Plastic crystals could be the answer to keeping homes and food cool while cutting down greenhouse gas emissions that contribute to climate change.
Modern fridges contain a refrigerant, a material that can be compressed into a liquid, then evaporate back into a gas. The liquid refrigerant absorbs heat, cooling the fridge. As it absorbs the heat, it then turns back into a gas, starting the process all over again. Air conditioners work in a similar way.
In the past, refrigerants were mainly chlorofluorocarbons and hydrochlorofluorocarbons, which contributed to ozone depletion. They’ve been replaced by hydrofluorocarbons, which don’t affect the ozone layer but do produce greenhouse gases.
Scientists have been looking for alternatives, and Dr. Bing Li and of the Chinese Academy of Sciences’ Institute of Metal Research has struck upon a unique one: plastic crystals.
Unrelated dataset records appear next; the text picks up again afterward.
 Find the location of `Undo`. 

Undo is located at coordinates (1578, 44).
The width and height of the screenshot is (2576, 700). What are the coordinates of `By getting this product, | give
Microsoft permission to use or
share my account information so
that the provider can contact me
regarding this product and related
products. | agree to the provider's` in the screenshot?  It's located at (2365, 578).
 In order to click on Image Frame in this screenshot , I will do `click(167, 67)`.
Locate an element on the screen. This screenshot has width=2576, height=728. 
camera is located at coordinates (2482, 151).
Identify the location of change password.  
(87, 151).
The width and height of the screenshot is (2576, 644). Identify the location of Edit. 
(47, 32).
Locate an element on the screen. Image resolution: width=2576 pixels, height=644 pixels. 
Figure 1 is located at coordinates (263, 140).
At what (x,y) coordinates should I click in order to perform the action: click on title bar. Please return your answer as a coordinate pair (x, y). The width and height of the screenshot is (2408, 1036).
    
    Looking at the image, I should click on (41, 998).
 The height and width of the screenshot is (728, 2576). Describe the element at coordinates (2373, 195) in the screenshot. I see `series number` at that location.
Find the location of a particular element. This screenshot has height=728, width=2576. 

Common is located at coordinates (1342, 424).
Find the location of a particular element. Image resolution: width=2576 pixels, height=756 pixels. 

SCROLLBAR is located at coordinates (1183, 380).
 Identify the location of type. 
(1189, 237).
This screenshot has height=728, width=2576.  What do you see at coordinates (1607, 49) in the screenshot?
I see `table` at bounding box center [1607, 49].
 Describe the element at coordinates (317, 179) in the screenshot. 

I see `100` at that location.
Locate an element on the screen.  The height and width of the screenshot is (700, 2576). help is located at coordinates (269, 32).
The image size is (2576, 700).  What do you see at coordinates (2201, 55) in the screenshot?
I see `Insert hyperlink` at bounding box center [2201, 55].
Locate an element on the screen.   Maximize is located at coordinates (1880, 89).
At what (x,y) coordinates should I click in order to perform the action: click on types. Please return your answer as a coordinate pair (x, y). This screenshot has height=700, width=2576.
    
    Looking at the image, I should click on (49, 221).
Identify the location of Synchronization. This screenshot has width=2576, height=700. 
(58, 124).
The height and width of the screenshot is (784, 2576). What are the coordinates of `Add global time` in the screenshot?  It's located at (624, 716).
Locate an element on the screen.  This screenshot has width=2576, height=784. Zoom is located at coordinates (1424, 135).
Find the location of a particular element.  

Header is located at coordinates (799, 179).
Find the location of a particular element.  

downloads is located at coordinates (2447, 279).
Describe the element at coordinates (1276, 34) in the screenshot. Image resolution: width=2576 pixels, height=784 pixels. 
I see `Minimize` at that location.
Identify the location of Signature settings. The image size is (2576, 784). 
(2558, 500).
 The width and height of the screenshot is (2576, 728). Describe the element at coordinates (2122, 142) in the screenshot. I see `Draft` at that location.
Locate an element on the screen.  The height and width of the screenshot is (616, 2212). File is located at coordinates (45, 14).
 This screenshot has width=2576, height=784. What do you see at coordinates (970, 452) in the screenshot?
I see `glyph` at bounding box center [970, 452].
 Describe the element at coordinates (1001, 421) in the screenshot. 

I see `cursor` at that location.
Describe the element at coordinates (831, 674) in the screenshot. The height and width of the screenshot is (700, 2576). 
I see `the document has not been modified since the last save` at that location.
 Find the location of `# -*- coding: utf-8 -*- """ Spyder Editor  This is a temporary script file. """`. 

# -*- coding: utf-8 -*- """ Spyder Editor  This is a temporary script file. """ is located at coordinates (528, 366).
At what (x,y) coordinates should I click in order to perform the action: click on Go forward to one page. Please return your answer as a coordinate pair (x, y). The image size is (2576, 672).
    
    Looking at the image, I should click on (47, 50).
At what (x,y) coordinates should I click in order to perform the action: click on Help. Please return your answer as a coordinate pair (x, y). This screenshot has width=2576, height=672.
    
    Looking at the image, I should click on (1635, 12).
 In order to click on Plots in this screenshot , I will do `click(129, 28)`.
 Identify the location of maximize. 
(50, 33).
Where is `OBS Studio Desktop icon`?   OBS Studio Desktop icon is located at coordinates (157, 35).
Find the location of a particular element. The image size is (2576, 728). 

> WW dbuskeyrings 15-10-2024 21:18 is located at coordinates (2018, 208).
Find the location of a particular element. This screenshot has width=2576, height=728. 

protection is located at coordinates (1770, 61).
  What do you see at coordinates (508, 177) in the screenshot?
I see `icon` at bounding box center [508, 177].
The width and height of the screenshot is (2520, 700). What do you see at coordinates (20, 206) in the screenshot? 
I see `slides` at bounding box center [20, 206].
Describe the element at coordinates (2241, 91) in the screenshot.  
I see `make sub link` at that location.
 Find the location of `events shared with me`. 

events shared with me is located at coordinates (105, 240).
“We identified plastic crystals as promising materials for solid-state refrigeration,” Li told the New Scientist.
Li and his colleagues, including researchers from the Japan Atomic Energy Agency and Japan Synchrotron Radiation Research Institute, found that the plastic crystals – created decades ago and used in cosmetics, plastics, paint and other materials – work very well as a refrigerant.
The key lies in the normally disordered structure of the plastic crystals.
“A tiny pressure can switch the materials between the disordered state and the ordered state,” Li said.
That flip between states produces a massive energy change, giving the material heat absorbing abilities like current refrigerants. The difference is that many of the plastic crystals actually have a capacity to absorb the same amount of heat as modern refrigerants with much less pressure.
One type of crystal, neopentylglycol, can absorb exponentially more heat than current materials with the same amount of pressure.
That means that the new material could not only lower the amount of pollution coming directly from fridges, air conditioners, and other machines that rely on refrigerants – it could also drastically cut the amount of electricity required to run them.
Li and his team plan to continue testing the plastic crystals to reduce heat loss and maximize energy efficiency.
Their work has been published in the journal Nature.